[Dataset records]
┌──

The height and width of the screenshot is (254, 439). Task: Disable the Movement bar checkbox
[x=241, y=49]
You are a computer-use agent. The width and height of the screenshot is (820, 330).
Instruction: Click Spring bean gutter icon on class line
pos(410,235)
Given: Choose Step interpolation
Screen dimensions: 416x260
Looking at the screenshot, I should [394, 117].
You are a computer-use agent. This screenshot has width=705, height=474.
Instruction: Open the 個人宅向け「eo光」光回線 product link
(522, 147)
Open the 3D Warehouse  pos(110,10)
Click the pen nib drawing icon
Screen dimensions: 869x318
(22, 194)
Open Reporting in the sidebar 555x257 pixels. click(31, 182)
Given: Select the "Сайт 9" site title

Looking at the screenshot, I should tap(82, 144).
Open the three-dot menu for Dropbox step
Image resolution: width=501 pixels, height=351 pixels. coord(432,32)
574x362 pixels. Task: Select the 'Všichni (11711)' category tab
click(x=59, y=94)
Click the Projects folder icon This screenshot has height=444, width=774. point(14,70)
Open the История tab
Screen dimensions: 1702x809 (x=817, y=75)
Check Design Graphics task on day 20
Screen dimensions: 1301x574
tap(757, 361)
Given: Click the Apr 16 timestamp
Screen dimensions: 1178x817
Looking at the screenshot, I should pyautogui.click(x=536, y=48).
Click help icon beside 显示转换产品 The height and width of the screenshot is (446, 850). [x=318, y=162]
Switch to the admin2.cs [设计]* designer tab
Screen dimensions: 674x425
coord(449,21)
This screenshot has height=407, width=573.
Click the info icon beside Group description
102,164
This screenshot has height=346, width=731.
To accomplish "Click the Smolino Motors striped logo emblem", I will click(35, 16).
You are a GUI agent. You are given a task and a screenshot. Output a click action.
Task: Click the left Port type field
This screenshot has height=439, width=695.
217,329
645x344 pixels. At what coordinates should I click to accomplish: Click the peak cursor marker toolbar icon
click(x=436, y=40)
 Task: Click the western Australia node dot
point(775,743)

└──

### [EXERCISE BRIEF]
Nothing may be omitted or altered; reproduce all of the entries.

### [RESPONSE BOX]
The height and width of the screenshot is (254, 439). Task: Disable the Movement bar checkbox
[x=241, y=49]
You are a computer-use agent. The width and height of the screenshot is (820, 330).
Instruction: Click Spring bean gutter icon on class line
pos(410,235)
Given: Choose Step interpolation
Screen dimensions: 416x260
Looking at the screenshot, I should [394, 117].
You are a computer-use agent. This screenshot has width=705, height=474.
Instruction: Open the 個人宅向け「eo光」光回線 product link
(522, 147)
Open the 3D Warehouse  pos(110,10)
Click the pen nib drawing icon
Screen dimensions: 869x318
(22, 194)
Open Reporting in the sidebar 555x257 pixels. click(31, 182)
Given: Select the "Сайт 9" site title

Looking at the screenshot, I should tap(82, 144).
Open the three-dot menu for Dropbox step
Image resolution: width=501 pixels, height=351 pixels. coord(432,32)
574x362 pixels. Task: Select the 'Všichni (11711)' category tab
click(x=59, y=94)
Click the Projects folder icon This screenshot has height=444, width=774. point(14,70)
Open the История tab
Screen dimensions: 1702x809 (x=817, y=75)
Check Design Graphics task on day 20
Screen dimensions: 1301x574
tap(757, 361)
Given: Click the Apr 16 timestamp
Screen dimensions: 1178x817
Looking at the screenshot, I should pyautogui.click(x=536, y=48).
Click help icon beside 显示转换产品 The height and width of the screenshot is (446, 850). [x=318, y=162]
Switch to the admin2.cs [设计]* designer tab
Screen dimensions: 674x425
coord(449,21)
This screenshot has height=407, width=573.
Click the info icon beside Group description
102,164
This screenshot has height=346, width=731.
To accomplish "Click the Smolino Motors striped logo emblem", I will click(35, 16).
You are a GUI agent. You are given a task and a screenshot. Output a click action.
Task: Click the left Port type field
This screenshot has height=439, width=695.
217,329
645x344 pixels. At what coordinates should I click to accomplish: Click the peak cursor marker toolbar icon
click(x=436, y=40)
 Task: Click the western Australia node dot
point(775,743)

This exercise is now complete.